To investigate dietary and physiological changes during the Great Irish Famine of the 19th century, researchers from the University of Bradford, UK, analysed the carbon and nitrogen isotope ratios of a single tooth per person taken from 20 Kilkenny Union workhouse residents in Ireland, including some who died in childhood.
They then compared the dentine collagen extracted from the teeth for clues about dietary intake at the time of tooth growth, with bone collagen taken from the ribs providing information about the final few years of life including food availability at the time.
Their analysis not only recorded the expected dietary change from potatoes to maize—which according to historical records, was imported from America to provide relief during the famine—it also revealed prolonged nutritional and other physiological stress resulting from insufficient sustenance during childhood.
This study shows that incremental dentine collagen isotope analysis may identify periods of physiological stress such as famine in both adult and juvenile skeletons if it occurred during tooth development.
Researcher Julia Beaumont said, “Our scientific analysis produces detailed dietary histories from the time when teeth are growing.
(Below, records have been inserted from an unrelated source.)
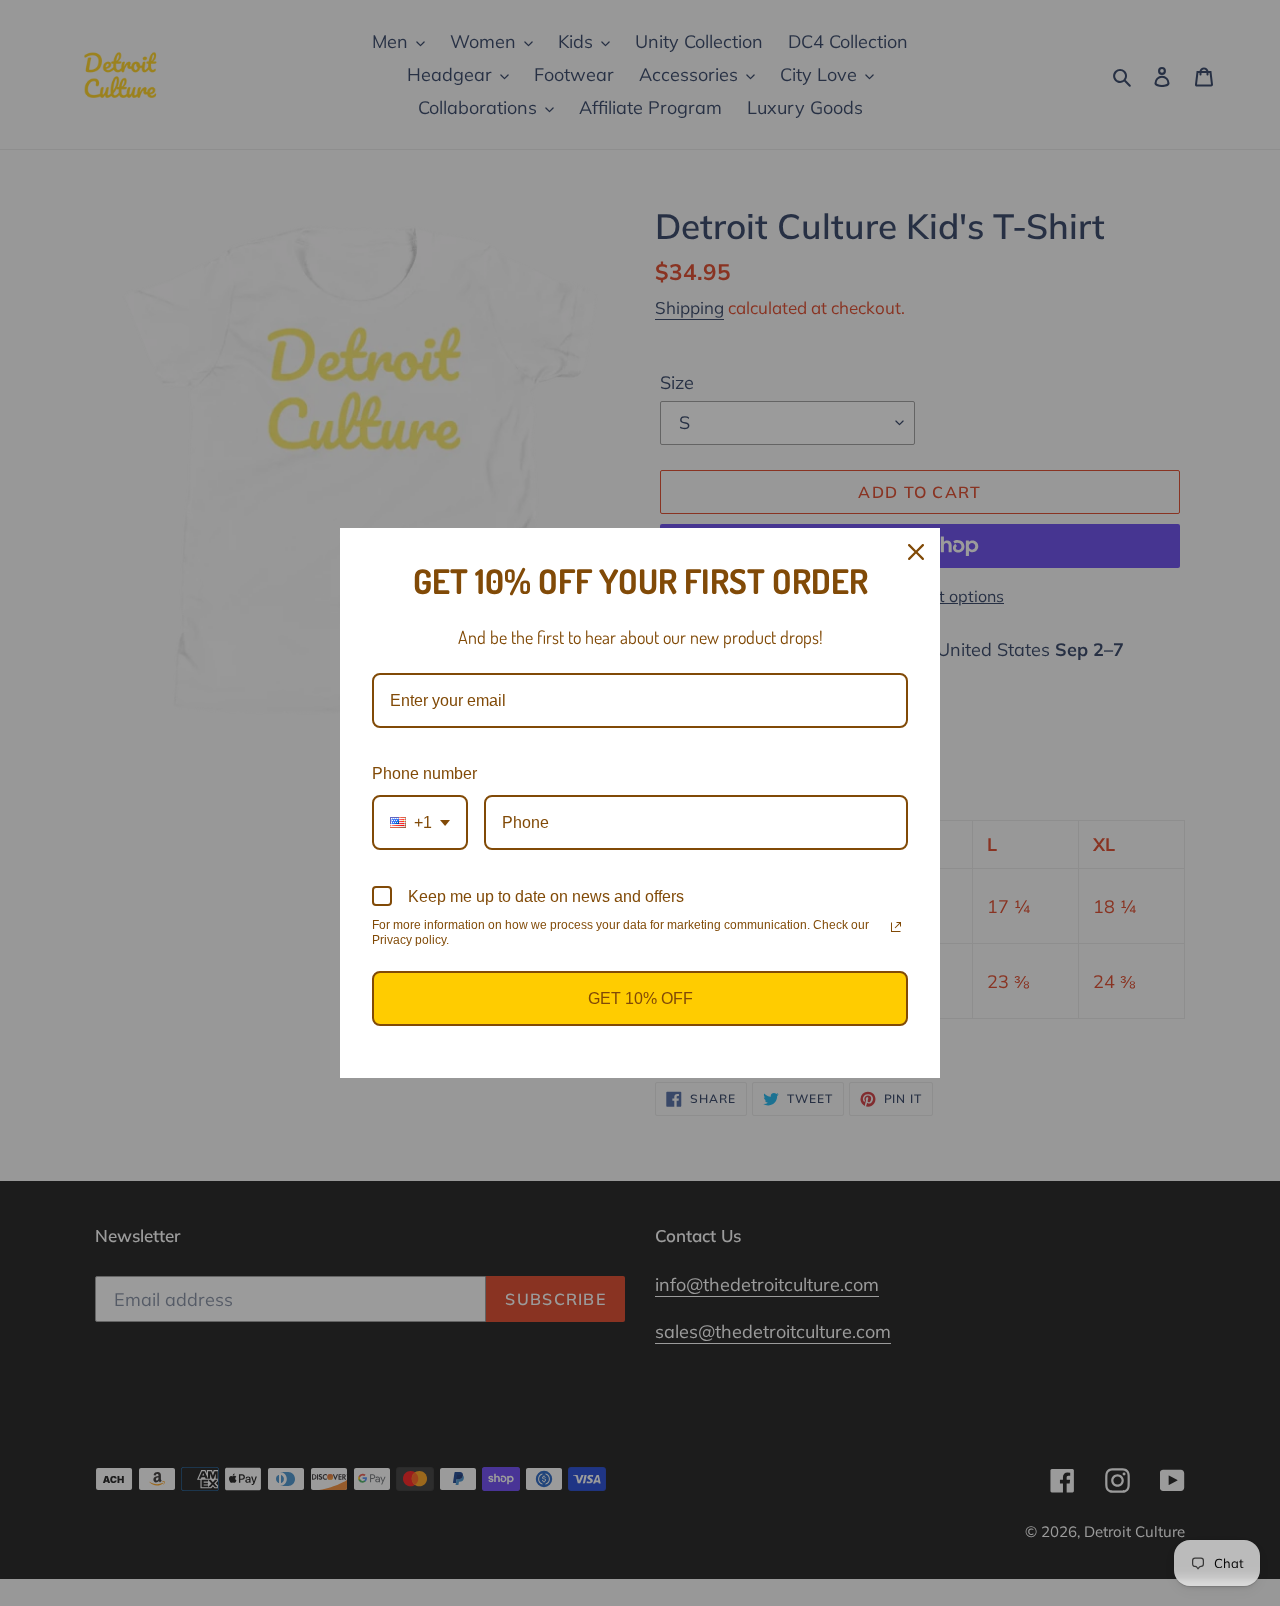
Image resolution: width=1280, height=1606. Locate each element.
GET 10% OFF (640, 998)
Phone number (424, 773)
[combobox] (420, 822)
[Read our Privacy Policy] (896, 927)
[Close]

Because the workhouse residents were given maize as a famine relief food, we could identify a marker for starvation in the teeth formed just before the change, the first time this has been seen in dentine.”
These findings may have forensic and archaeological applications for the identification of populations and individuals for whom nutritional stress may have contributed to their death, though further research is needed to refine the method of ageing the incremental collagen.